● Your assignment: Set down, exactly and with nothing added, the lines running from the one that holds "Image resolution: width=1456" to the final line of the records. Pictures stay out of the copy.

● Collected data entries:
--
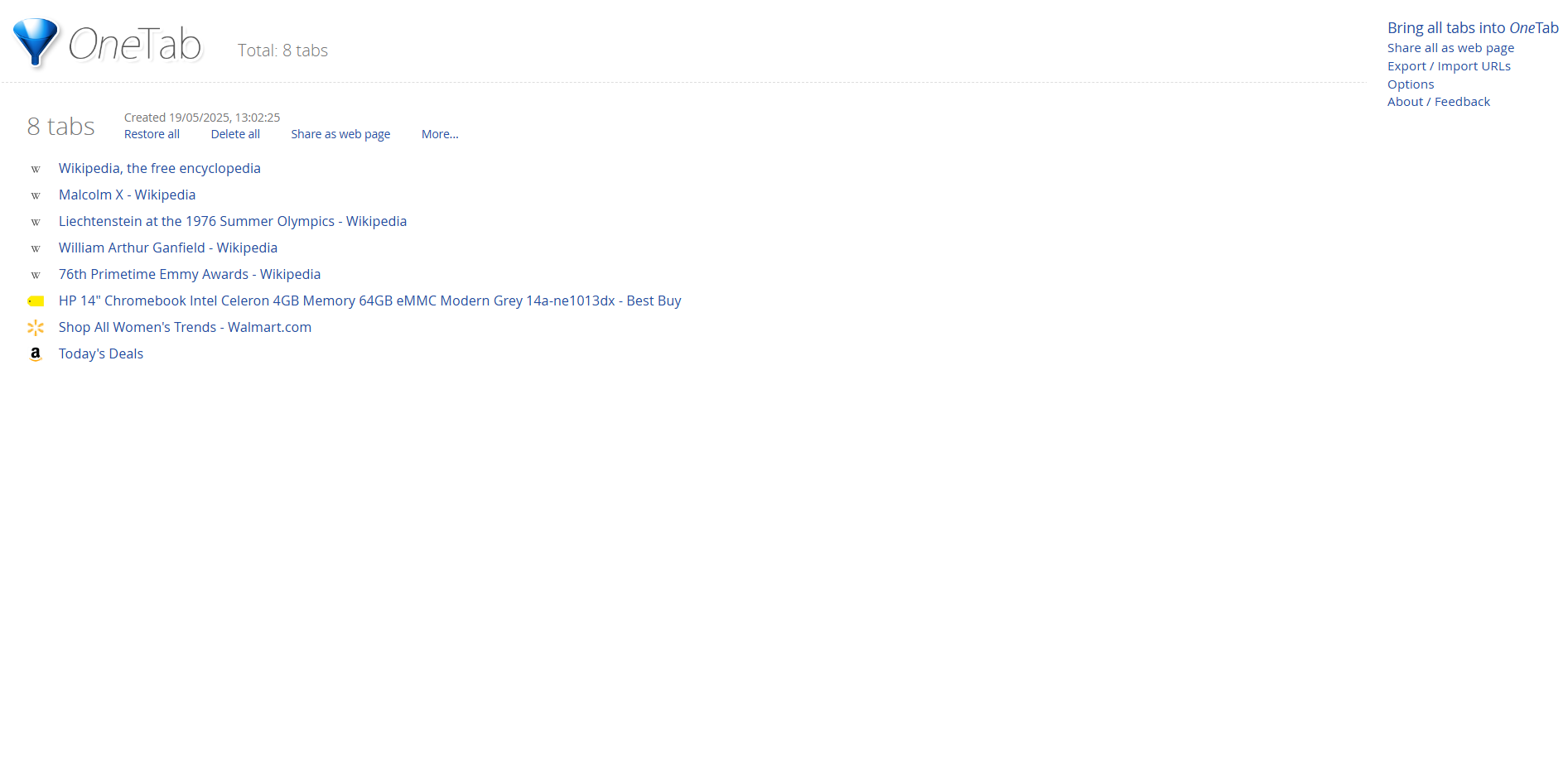Image resolution: width=1568 pixels, height=774 pixels.
Task: Restore all saved tabs
Action: [x=152, y=133]
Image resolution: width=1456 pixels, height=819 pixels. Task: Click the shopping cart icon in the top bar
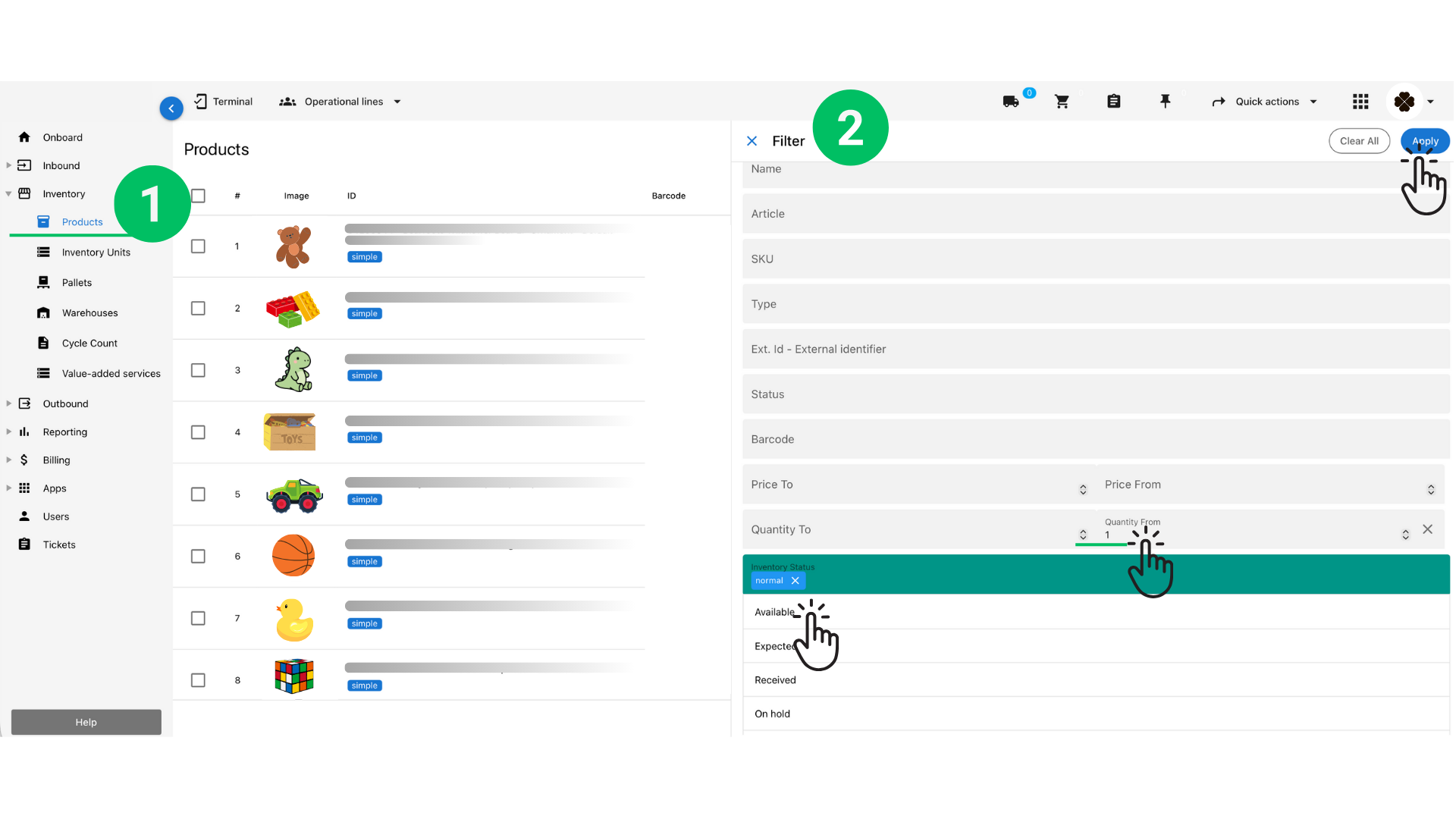click(x=1062, y=101)
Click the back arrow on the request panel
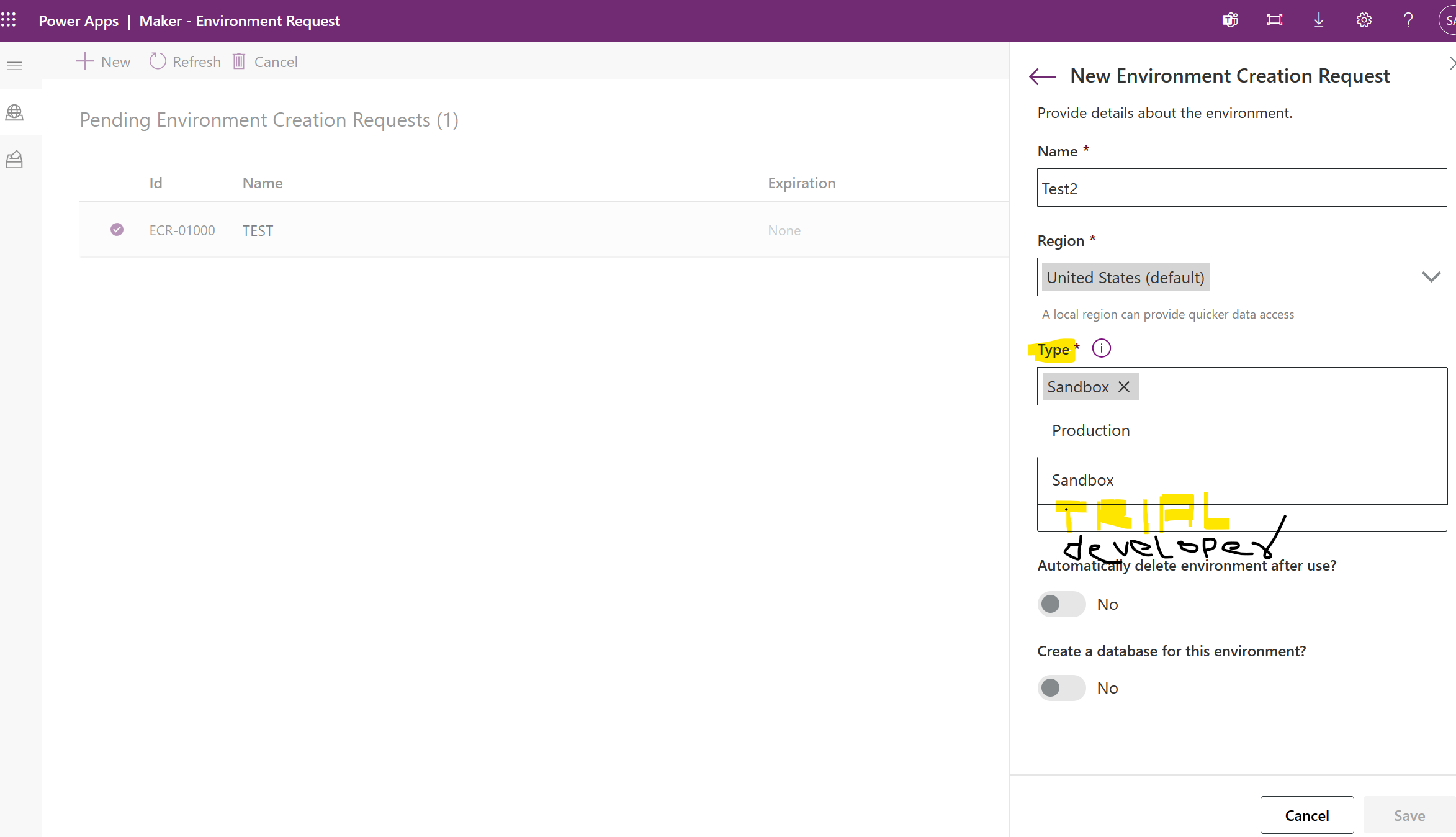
--
● Solution:
Image resolution: width=1456 pixels, height=819 pixels. Task: Click the shopping cart icon in the top bar
click(x=1062, y=101)
Click the back arrow on the request panel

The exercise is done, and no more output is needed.